[Collected data]
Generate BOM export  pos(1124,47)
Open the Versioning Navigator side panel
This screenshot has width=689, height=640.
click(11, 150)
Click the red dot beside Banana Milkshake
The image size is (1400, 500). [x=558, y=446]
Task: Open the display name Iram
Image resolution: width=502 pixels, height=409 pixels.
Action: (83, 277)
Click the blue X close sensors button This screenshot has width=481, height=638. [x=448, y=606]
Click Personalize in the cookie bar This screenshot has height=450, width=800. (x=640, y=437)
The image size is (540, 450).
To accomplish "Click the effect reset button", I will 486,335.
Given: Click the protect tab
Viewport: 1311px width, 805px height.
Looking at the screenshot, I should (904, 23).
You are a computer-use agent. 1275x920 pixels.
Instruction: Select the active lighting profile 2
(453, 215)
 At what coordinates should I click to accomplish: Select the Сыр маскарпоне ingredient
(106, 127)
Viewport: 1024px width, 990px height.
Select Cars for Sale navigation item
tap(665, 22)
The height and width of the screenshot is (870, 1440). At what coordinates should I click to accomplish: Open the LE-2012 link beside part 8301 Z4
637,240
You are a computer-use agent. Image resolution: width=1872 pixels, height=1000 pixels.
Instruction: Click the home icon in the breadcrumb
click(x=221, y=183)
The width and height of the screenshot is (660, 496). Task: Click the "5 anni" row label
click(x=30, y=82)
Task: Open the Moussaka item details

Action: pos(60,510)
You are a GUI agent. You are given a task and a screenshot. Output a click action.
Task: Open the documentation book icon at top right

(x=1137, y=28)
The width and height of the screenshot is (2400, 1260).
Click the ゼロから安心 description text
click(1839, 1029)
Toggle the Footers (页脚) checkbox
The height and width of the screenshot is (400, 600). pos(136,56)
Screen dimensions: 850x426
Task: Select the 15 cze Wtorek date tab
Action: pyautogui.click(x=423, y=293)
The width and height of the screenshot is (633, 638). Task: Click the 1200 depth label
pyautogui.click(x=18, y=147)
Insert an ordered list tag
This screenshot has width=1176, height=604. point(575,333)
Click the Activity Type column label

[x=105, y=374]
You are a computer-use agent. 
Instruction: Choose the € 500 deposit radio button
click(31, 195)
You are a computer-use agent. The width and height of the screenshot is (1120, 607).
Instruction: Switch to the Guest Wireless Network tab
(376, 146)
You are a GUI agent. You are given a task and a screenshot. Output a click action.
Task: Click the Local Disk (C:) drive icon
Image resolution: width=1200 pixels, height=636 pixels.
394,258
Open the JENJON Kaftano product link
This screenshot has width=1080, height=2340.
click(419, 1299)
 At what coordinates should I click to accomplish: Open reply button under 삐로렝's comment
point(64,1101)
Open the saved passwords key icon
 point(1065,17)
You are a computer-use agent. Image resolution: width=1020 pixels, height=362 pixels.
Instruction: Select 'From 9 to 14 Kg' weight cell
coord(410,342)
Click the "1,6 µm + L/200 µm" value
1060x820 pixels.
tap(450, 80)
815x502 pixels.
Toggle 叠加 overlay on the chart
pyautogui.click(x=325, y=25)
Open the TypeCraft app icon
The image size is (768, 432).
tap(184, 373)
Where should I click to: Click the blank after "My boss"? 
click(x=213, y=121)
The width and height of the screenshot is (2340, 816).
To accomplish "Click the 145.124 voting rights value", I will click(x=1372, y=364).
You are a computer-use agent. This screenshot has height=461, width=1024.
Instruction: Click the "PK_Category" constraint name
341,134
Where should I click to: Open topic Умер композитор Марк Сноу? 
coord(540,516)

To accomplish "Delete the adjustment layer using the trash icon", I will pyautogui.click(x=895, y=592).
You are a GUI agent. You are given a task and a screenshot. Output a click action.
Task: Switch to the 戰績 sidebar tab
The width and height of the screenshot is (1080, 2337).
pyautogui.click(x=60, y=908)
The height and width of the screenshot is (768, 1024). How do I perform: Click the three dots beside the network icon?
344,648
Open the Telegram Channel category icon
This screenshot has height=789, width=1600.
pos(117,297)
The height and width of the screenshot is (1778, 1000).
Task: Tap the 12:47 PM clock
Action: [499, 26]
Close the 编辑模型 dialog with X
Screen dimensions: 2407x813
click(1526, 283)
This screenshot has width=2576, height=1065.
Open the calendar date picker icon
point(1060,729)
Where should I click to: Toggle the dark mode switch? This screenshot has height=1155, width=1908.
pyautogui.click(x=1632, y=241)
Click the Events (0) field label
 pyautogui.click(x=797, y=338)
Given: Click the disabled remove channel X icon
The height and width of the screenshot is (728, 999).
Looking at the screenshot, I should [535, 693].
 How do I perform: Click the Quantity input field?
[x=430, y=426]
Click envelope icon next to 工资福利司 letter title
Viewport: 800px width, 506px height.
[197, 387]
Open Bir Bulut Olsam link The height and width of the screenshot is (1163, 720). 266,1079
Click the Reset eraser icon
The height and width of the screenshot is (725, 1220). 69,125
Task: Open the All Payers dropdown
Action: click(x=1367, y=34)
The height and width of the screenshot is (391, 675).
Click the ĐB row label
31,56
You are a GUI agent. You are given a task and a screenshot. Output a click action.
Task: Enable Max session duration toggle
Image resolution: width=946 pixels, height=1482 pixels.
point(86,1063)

WHAT YOU ARE ASKED TO DO:
In the entries above, tally the lines that include the string "agent". Give the figure only.

RESULT:
10